La transition démographique repose sur deux piliers : la mortalité et la natalité. Dans des pays qui se développent, la mortalité diminue sous l’effet des progrès techniques. La santé de la population s’améliore. Une situation qu’ont bel et bien connue la plupart des pays occidentaux, lors des révolutions industrielles de la fin du 18e et du 19e siècles. L’amélioration des techniques agricoles a permis de mieux nourrir les populations, d’éradiquer les famines et les épidémies, même si les conditions d’existence, notamment au travail, restaient difficiles et l’espérance de vie limitée. La mortalité s’est réduite, plus ou moins rapidement selon les pays. Les démographes appellent « transition sanitaire » ce phénomène.

Les maladies infectieuses, comme la peste qui a décimé les populations occidentales au Moyen-Âge, laissent la place à de nouvelles pathologies : des maladies dégénératives (Alzheimer, Parkinson) ou liées au stress (burn-out, dépression, suicide) et au mode de vie moderne (obésité, cholestérol, problèmes cardiaques, cancers, etc.).

_____

## Consigne 1
Relevez dans le texte sur la transition démographique les pathologies citées comme liées au mode de vie moderne.
## Consigne 2
D'après le texte étudié, quel nom les démographes donnent-ils à la réduction de la mortalité ?
## Consigne 3
Recopiez le passage du texte étudié qui va de « Les maladies infectieuses, comme » à « cardiaques, cancers, etc.). ».

_____

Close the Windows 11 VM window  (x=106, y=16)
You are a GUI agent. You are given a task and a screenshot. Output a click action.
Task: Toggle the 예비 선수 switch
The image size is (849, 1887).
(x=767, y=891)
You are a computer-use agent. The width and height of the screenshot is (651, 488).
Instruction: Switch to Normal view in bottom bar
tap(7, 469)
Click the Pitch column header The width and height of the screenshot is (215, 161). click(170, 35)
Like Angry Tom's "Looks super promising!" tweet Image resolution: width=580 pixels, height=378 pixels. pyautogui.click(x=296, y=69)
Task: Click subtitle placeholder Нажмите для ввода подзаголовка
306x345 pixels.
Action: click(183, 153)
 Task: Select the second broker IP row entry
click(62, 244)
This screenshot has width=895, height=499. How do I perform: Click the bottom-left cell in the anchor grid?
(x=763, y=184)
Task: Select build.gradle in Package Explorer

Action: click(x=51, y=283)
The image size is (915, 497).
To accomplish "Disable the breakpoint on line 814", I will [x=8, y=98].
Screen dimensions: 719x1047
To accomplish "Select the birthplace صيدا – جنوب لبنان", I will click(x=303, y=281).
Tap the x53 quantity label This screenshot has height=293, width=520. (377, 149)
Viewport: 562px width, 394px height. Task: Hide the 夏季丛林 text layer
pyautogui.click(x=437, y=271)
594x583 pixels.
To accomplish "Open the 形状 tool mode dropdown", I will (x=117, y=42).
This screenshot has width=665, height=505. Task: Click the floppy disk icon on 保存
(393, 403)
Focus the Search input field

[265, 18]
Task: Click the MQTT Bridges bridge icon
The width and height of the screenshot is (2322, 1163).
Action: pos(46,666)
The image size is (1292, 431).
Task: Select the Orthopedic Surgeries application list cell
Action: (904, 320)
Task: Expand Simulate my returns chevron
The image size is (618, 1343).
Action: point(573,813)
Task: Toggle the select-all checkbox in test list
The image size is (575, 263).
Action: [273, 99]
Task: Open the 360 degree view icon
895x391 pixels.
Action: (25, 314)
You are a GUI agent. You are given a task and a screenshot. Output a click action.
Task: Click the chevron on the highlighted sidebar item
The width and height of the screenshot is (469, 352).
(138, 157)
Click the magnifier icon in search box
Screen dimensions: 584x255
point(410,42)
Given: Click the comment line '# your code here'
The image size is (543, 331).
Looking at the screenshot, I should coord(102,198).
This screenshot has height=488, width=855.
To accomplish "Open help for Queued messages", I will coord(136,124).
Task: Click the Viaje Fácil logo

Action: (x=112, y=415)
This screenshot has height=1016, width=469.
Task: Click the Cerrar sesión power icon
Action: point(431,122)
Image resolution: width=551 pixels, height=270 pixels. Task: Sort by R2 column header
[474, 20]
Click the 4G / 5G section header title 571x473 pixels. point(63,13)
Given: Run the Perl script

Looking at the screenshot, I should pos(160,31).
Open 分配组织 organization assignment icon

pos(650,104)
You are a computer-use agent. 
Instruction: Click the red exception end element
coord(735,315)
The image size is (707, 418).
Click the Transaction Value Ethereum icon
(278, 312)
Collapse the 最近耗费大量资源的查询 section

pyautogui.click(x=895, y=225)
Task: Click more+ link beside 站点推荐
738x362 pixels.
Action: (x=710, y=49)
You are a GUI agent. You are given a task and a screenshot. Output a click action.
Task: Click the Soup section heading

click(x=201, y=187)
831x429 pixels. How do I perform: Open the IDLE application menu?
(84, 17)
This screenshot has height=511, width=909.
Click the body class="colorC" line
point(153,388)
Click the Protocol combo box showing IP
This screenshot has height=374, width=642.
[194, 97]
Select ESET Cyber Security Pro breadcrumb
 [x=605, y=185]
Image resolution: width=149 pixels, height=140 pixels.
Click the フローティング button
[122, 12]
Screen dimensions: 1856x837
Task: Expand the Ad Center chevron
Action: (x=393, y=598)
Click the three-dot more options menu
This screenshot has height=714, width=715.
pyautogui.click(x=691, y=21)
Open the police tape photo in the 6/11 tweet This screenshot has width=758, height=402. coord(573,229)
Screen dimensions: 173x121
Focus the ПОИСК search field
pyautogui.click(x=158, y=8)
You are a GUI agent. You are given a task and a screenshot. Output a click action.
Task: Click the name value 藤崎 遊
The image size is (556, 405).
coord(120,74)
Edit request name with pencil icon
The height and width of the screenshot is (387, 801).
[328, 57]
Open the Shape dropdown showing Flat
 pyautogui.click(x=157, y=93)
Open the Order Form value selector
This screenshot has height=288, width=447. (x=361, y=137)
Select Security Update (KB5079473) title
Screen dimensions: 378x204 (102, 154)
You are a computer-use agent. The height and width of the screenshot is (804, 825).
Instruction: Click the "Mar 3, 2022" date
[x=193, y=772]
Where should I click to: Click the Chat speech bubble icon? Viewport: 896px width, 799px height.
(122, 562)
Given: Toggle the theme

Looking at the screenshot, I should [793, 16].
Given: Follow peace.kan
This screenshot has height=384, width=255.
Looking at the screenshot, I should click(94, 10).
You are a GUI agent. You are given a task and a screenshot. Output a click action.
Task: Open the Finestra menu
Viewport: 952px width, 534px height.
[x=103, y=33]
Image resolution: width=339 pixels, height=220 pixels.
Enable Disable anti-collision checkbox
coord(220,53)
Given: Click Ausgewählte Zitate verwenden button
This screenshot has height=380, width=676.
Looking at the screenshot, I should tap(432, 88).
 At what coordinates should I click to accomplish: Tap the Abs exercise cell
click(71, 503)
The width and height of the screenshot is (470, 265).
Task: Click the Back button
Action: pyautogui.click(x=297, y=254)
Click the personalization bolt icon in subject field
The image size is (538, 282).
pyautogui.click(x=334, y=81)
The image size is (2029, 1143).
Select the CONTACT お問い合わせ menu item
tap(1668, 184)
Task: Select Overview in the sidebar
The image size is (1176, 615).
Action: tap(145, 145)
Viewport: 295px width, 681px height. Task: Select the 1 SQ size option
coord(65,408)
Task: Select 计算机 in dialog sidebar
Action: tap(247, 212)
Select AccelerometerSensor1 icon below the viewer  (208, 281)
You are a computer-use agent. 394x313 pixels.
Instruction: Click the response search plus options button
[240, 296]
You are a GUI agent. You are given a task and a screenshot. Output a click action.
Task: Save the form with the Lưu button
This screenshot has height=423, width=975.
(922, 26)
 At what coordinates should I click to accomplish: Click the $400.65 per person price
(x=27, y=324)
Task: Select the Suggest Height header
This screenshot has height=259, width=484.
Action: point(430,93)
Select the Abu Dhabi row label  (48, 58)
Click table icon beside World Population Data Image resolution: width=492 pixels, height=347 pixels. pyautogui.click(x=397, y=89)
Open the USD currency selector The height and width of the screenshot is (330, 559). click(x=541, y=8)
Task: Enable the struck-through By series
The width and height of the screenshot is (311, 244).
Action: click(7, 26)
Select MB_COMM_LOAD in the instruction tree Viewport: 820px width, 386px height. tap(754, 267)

_____

## Réponse rédigée 1
obésité, cholestérol, problèmes cardiaques, cancers

## Réponse rédigée 2
Ils l'appellent « transition sanitaire ».

## Réponse rédigée 3
Les maladies infectieuses, comme la peste qui a décimé les populations occidentales au Moyen-Âge, laissent la place à de nouvelles pathologies : des maladies dégénératives (Alzheimer, Parkinson) ou liées au stress (burn-out, dépression, suicide) et au mode de vie moderne (obésité, cholestérol, problèmes cardiaques, cancers, etc.).